Attracting a new customer can cost five times as much as keeping an existing one, so companies need to pay as much attention to retention as they do to acquisition. 

Here are 21 tactics ecommerce firms can use to keep customers coming back for repeat purchases, and avoid losing them to competitors... 

Customer retention: the stats

  • Increasing customer retention rates by just 5% increases profits by 25% to 95%. (Bain & Co).
  • Attracting a new customer costs five times as much as keeping an existing one. (Lee Resources 2010)
  • Globally, the average value of a lost customer is $243.(KISSmetrics)
  • 71% of consumers have ended their relationship with a company due to poor customer service. (KISSMetrics)
  • The probability of selling to an existing customer is 60 – 70%. The probability of selling to a new prospect is 5-20% (Marketing Metrics)
  • According to our Cross-Channel Marketing Report 2014, 82% of companies agree that retention is in fact cheaper than acquisition. 
  • The Cross-Channel Marketing Report also found that marketers are more focused on acquisition than retention. 

Q: Is your company more focused on acquisition or retention marketing?

So how do you increase customer retention?
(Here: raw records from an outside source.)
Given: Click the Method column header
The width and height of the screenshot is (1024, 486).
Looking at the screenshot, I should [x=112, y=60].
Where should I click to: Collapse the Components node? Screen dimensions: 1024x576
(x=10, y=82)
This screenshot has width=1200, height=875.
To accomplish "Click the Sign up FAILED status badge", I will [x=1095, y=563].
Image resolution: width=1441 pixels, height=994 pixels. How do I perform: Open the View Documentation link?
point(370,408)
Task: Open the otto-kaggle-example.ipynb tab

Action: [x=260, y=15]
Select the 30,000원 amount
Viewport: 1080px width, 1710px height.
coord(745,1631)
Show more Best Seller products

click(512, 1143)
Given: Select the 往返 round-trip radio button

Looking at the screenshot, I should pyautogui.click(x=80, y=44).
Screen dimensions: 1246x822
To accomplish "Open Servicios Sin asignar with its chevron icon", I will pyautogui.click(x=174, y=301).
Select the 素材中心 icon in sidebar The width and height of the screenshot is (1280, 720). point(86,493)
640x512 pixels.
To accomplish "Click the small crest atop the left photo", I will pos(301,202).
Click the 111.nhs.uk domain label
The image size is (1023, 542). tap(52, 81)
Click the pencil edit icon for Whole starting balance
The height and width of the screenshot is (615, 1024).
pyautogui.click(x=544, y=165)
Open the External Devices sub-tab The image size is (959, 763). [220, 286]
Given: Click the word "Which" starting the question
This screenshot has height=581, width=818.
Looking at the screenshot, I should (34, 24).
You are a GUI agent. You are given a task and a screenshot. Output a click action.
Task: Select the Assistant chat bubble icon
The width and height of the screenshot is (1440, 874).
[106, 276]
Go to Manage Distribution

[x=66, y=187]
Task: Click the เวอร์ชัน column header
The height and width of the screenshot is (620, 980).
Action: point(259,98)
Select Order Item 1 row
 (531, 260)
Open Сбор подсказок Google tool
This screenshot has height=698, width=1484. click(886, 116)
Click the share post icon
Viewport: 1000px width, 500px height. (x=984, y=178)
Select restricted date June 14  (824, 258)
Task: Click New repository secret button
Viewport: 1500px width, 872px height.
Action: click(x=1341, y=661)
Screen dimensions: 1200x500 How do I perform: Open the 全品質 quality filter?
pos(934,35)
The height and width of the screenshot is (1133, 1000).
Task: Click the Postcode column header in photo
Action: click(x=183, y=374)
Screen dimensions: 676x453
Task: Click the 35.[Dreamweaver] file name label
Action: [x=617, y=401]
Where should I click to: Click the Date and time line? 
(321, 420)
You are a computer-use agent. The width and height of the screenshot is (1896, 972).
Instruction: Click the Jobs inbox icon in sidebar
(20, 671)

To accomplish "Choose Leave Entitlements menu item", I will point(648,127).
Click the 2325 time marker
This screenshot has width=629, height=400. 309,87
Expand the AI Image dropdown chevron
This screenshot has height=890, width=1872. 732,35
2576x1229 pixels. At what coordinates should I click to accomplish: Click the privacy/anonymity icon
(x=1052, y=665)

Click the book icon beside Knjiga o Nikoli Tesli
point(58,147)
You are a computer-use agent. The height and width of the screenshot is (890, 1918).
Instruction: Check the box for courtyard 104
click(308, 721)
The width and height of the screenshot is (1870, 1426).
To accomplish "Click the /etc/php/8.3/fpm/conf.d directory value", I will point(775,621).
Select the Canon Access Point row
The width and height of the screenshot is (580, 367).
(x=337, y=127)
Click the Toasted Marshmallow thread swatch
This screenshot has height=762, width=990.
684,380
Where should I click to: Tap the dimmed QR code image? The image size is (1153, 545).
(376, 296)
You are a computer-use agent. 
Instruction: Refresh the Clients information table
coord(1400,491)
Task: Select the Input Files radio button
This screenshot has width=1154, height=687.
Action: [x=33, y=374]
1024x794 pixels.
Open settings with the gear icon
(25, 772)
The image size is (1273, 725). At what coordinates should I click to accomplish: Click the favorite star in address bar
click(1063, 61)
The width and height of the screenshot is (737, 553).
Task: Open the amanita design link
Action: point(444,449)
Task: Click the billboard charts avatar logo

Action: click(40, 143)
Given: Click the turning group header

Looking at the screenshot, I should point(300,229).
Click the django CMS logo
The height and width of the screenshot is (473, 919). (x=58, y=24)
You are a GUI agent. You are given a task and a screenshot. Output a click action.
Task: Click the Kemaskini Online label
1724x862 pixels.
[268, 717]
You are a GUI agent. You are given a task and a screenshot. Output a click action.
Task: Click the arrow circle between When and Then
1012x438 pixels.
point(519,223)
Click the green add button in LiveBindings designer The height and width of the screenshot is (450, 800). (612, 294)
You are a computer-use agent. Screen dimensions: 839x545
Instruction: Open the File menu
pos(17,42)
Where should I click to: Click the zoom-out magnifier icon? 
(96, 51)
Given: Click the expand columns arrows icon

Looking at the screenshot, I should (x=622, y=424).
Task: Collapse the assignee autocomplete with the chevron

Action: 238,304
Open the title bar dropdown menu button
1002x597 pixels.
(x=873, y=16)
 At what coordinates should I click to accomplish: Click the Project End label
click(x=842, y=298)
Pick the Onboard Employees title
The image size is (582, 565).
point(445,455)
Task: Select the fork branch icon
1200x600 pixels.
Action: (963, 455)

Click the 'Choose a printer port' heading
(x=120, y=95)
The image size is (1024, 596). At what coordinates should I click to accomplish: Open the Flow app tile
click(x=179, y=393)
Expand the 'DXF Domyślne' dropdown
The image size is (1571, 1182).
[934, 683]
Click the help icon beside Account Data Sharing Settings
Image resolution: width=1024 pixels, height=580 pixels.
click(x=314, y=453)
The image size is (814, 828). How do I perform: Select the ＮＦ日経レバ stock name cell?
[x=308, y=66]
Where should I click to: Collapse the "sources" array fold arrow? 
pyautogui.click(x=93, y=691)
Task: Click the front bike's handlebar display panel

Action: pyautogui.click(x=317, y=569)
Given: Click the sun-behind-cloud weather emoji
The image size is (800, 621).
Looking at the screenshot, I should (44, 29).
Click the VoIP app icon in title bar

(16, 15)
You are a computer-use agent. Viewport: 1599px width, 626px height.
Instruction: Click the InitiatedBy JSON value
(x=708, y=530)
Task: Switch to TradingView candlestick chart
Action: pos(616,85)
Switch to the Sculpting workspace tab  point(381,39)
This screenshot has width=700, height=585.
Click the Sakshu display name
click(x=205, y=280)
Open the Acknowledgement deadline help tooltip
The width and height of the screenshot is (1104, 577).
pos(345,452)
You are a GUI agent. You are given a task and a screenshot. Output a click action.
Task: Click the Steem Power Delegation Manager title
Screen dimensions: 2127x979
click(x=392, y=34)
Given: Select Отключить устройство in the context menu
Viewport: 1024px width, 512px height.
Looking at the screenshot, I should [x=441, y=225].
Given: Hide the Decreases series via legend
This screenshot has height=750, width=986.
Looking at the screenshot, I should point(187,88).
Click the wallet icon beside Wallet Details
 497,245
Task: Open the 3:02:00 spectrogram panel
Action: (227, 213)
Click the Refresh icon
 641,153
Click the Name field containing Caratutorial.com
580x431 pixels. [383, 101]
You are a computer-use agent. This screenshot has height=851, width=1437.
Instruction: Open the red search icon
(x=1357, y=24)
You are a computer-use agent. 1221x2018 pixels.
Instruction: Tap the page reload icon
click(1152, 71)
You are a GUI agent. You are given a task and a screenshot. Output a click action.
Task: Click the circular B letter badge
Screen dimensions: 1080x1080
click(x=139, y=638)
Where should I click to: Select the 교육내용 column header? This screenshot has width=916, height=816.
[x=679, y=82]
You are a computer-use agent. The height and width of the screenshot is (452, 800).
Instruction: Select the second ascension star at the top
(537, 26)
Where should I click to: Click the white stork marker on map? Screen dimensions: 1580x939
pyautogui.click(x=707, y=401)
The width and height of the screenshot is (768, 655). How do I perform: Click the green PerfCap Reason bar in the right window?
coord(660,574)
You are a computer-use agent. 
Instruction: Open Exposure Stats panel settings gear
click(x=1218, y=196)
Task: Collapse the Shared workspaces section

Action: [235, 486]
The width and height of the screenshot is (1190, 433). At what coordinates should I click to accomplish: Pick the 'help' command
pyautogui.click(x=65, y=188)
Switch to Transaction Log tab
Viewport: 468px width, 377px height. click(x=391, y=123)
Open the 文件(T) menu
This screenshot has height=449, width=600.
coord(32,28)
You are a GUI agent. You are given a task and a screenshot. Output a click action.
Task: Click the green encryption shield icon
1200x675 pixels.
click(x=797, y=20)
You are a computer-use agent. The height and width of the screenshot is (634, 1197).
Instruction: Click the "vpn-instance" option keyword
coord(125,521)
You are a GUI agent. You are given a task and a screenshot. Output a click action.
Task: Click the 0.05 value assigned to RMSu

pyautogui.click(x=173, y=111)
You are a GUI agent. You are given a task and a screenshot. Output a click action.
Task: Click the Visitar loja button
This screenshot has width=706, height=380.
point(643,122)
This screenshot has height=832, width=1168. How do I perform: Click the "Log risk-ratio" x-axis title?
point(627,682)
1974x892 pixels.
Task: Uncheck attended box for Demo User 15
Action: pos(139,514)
Of course, the fundamentals are important. Among other things, you need a great product, you need the right kind of pricing (not necessarily the cheapest), and to offer excellent customer experience. 

As the stats above suggest, customer service is all important, but rewards for loyalty and personalised, relevant offers also work well. 

Here are 21 tactics to improve customer retention rates..

The importance of delivery for retention

Get the last mile right

Delivery can be a pain for online retailers. They may sell great products, provide an excellent online experience, yet the final step in the process is often in the hands of third parties who don't necessarily share the company's values. 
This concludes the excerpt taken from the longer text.